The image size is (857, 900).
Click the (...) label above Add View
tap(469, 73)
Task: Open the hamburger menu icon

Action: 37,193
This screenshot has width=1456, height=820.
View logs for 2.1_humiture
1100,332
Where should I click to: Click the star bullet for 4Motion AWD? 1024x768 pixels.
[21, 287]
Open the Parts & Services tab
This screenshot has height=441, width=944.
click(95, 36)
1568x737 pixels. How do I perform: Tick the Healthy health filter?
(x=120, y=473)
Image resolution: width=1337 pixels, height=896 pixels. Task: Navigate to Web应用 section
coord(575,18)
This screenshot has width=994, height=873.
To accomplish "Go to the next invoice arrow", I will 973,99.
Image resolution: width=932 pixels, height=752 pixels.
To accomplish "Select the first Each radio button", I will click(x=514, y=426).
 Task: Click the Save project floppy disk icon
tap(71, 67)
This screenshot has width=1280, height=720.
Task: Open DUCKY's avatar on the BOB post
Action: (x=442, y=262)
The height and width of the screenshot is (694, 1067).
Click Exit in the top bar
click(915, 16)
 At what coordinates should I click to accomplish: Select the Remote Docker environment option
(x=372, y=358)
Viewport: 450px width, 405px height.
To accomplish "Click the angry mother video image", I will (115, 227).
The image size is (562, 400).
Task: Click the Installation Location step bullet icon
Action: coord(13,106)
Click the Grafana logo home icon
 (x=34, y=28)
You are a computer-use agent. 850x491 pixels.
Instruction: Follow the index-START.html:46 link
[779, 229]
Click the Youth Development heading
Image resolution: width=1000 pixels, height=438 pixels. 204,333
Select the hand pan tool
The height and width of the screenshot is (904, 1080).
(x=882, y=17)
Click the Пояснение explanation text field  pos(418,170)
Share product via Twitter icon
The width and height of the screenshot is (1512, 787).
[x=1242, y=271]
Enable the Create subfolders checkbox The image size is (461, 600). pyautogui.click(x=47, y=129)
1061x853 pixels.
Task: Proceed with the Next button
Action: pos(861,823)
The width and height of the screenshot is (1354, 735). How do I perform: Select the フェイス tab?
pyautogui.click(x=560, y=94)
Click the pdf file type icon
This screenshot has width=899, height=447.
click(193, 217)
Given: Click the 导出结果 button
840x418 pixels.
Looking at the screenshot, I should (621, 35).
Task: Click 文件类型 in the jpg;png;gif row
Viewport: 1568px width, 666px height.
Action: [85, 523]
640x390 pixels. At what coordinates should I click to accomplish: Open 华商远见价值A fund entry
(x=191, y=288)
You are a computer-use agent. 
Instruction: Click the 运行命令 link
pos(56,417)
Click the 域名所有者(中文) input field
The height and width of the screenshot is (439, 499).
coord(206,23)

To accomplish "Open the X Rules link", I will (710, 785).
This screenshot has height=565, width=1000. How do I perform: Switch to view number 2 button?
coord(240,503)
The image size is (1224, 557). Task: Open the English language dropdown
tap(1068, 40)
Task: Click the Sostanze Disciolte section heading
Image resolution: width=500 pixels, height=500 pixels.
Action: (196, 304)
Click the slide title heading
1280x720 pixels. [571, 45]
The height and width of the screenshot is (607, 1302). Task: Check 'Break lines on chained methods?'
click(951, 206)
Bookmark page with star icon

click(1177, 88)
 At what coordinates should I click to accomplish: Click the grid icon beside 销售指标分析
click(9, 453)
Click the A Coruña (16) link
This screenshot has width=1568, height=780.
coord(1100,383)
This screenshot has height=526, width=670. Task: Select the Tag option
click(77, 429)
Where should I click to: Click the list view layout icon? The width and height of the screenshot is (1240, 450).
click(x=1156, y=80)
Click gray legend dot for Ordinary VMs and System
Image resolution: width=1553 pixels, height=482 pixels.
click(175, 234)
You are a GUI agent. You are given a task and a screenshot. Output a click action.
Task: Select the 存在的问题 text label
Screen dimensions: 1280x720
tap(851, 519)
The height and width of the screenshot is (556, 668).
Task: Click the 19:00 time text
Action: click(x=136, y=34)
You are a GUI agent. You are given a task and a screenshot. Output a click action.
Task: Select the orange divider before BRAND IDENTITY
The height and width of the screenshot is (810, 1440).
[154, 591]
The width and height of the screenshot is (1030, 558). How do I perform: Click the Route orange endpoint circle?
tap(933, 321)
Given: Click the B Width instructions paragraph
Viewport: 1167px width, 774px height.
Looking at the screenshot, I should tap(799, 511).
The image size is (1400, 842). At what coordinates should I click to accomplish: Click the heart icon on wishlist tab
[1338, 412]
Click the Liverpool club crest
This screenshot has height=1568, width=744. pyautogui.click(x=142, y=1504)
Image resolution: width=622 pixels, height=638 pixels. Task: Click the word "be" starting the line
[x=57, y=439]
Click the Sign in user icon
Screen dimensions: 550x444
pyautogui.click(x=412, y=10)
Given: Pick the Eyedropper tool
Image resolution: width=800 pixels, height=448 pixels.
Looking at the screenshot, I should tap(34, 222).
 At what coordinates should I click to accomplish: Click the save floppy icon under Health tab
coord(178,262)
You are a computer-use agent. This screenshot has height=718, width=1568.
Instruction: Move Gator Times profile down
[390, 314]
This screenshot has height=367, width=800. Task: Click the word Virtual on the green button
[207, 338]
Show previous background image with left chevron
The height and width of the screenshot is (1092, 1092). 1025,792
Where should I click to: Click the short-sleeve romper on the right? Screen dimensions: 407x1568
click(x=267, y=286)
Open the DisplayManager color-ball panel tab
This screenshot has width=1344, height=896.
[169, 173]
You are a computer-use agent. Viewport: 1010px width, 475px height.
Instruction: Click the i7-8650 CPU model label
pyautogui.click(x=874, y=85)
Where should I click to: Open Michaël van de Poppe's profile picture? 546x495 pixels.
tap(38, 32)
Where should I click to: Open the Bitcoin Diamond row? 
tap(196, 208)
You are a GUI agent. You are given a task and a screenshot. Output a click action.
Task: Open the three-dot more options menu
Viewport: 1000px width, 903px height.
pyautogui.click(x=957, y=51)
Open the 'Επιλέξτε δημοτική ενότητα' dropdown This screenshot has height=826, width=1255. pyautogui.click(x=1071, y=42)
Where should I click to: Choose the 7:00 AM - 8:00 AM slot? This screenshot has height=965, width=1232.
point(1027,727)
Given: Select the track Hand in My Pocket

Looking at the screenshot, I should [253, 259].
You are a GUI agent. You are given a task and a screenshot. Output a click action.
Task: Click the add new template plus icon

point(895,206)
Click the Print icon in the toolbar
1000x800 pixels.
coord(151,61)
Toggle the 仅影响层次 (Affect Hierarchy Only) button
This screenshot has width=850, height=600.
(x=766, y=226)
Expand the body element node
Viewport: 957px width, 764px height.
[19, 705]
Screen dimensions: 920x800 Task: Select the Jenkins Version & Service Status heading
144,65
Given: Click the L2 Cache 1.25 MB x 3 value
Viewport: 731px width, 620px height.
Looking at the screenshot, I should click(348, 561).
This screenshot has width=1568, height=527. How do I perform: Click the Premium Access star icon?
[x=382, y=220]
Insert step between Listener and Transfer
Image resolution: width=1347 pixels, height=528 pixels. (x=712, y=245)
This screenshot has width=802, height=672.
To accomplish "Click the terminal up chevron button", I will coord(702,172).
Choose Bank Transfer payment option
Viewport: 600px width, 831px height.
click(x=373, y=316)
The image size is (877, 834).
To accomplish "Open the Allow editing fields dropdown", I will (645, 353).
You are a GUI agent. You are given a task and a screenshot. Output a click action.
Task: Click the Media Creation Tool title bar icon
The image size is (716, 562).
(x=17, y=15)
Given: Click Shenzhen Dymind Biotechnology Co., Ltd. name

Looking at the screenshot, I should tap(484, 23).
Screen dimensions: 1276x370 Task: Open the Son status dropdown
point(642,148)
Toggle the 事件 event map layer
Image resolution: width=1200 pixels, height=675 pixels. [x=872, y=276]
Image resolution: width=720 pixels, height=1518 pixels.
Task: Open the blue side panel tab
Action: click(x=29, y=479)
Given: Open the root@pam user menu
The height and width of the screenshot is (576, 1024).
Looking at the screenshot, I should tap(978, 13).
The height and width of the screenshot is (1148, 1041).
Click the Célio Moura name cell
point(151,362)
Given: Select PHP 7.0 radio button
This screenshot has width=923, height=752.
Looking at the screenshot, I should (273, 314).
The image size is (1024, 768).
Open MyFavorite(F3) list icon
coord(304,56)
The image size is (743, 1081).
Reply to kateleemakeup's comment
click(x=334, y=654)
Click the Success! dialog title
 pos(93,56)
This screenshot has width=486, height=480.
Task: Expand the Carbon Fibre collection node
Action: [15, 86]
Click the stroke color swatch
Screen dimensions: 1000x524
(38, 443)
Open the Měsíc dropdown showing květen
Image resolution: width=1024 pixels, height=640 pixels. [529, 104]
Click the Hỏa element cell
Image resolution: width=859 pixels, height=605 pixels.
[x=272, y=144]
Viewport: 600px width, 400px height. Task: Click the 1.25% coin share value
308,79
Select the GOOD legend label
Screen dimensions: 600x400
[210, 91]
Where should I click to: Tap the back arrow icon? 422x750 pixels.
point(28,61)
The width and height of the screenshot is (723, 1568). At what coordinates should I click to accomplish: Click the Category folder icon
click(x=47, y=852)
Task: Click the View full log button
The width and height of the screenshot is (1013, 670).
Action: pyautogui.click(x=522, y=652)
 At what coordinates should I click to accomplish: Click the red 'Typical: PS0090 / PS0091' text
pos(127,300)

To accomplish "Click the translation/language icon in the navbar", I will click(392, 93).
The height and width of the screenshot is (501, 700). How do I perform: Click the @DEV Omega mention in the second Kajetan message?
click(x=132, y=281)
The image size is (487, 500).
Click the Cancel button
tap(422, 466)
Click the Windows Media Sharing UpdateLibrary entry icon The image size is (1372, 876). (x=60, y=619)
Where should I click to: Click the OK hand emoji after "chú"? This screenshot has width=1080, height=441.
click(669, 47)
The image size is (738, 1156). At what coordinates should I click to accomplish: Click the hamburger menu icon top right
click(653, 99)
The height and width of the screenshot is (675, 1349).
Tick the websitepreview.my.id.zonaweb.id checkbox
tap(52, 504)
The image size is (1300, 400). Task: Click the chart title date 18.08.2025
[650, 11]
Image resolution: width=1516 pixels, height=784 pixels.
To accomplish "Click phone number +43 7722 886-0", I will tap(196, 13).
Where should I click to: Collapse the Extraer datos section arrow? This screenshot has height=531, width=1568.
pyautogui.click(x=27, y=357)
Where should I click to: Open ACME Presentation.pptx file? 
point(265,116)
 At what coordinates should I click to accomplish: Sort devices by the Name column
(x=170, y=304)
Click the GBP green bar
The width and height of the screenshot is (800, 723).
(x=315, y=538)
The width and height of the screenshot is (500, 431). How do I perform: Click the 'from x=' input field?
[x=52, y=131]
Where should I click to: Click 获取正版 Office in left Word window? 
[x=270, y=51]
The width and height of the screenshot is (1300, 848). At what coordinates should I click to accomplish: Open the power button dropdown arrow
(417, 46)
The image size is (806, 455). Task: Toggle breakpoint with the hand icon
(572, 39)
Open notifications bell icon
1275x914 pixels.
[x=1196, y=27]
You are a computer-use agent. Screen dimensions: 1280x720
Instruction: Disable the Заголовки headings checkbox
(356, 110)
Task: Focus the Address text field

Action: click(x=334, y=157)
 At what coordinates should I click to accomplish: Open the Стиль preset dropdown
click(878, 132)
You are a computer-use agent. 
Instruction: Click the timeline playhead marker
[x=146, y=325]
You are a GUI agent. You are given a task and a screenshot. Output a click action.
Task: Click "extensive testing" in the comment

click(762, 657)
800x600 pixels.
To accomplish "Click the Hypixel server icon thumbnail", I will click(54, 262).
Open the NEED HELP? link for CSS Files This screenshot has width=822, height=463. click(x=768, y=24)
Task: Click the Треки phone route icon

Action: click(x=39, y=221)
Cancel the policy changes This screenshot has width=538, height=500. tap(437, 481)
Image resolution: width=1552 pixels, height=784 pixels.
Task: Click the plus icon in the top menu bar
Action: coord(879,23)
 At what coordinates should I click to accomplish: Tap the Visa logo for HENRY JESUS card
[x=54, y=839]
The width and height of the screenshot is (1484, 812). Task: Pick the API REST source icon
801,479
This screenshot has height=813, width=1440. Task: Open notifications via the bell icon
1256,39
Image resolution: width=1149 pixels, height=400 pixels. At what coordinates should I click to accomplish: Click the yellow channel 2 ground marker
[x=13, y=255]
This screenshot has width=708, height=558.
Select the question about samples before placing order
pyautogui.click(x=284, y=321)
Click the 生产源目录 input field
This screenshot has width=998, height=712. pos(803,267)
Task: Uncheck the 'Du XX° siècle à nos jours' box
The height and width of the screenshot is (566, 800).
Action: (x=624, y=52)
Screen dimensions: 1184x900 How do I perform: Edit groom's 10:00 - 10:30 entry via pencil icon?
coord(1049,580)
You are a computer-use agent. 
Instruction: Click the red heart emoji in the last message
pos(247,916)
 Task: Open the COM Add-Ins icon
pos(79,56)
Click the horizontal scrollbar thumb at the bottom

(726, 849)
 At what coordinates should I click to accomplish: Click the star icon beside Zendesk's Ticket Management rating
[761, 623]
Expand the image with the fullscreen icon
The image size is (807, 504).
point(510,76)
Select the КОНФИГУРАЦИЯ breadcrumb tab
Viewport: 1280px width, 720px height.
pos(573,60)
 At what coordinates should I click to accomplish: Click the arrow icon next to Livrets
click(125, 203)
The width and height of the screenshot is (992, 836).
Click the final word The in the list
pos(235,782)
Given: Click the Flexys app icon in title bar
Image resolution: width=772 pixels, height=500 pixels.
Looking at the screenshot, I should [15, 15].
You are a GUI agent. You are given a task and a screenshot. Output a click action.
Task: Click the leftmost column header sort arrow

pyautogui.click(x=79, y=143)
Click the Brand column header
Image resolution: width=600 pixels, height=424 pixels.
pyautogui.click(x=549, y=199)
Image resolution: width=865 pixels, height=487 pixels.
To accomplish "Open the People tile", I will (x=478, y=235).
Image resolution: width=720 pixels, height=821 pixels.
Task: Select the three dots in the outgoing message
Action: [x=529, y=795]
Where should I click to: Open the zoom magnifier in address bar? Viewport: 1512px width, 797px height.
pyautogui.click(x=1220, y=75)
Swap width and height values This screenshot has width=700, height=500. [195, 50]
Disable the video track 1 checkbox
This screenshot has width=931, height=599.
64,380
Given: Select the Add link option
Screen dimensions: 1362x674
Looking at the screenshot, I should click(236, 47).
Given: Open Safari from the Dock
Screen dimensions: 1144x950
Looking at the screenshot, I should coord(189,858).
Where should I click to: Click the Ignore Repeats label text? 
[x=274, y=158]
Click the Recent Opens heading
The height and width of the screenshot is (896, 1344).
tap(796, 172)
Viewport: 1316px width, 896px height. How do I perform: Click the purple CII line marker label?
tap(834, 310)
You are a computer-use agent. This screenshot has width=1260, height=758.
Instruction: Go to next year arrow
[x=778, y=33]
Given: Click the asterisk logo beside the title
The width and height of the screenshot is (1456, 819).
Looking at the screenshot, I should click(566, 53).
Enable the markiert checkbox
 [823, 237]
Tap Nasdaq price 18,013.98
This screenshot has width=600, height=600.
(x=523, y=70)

■ Problem requirements:
Copy back the listing above exactly, but only from the line with "Where should I click to: Open ACME" through the line with "This screenshot has width=708, height=558.", both ends included.

■ Exercise answer:
Where should I click to: Open ACME Presentation.pptx file? 
point(265,116)
 At what coordinates should I click to accomplish: Sort devices by the Name column
(x=170, y=304)
Click the GBP green bar
The width and height of the screenshot is (800, 723).
(x=315, y=538)
The width and height of the screenshot is (500, 431). How do I perform: Click the 'from x=' input field?
[x=52, y=131]
Where should I click to: Click 获取正版 Office in left Word window? 
[x=270, y=51]
The width and height of the screenshot is (1300, 848). At what coordinates should I click to accomplish: Open the power button dropdown arrow
(417, 46)
The image size is (806, 455). Task: Toggle breakpoint with the hand icon
(572, 39)
Open notifications bell icon
1275x914 pixels.
[x=1196, y=27]
You are a computer-use agent. Screen dimensions: 1280x720
Instruction: Disable the Заголовки headings checkbox
(356, 110)
Task: Focus the Address text field

Action: click(x=334, y=157)
 At what coordinates should I click to accomplish: Open the Стиль preset dropdown
click(878, 132)
You are a computer-use agent. 
Instruction: Click the timeline playhead marker
[x=146, y=325]
You are a GUI agent. You are given a task and a screenshot. Output a click action.
Task: Click "extensive testing" in the comment

click(762, 657)
800x600 pixels.
To accomplish "Click the Hypixel server icon thumbnail", I will click(54, 262).
Open the NEED HELP? link for CSS Files This screenshot has width=822, height=463. click(x=768, y=24)
Task: Click the Треки phone route icon

Action: click(x=39, y=221)
Cancel the policy changes This screenshot has width=538, height=500. tap(437, 481)
Image resolution: width=1552 pixels, height=784 pixels.
Task: Click the plus icon in the top menu bar
Action: coord(879,23)
 At what coordinates should I click to accomplish: Tap the Visa logo for HENRY JESUS card
[x=54, y=839]
The width and height of the screenshot is (1484, 812). Task: Pick the API REST source icon
801,479
This screenshot has height=813, width=1440. Task: Open notifications via the bell icon
1256,39
Image resolution: width=1149 pixels, height=400 pixels. At what coordinates should I click to accomplish: Click the yellow channel 2 ground marker
[x=13, y=255]
This screenshot has width=708, height=558.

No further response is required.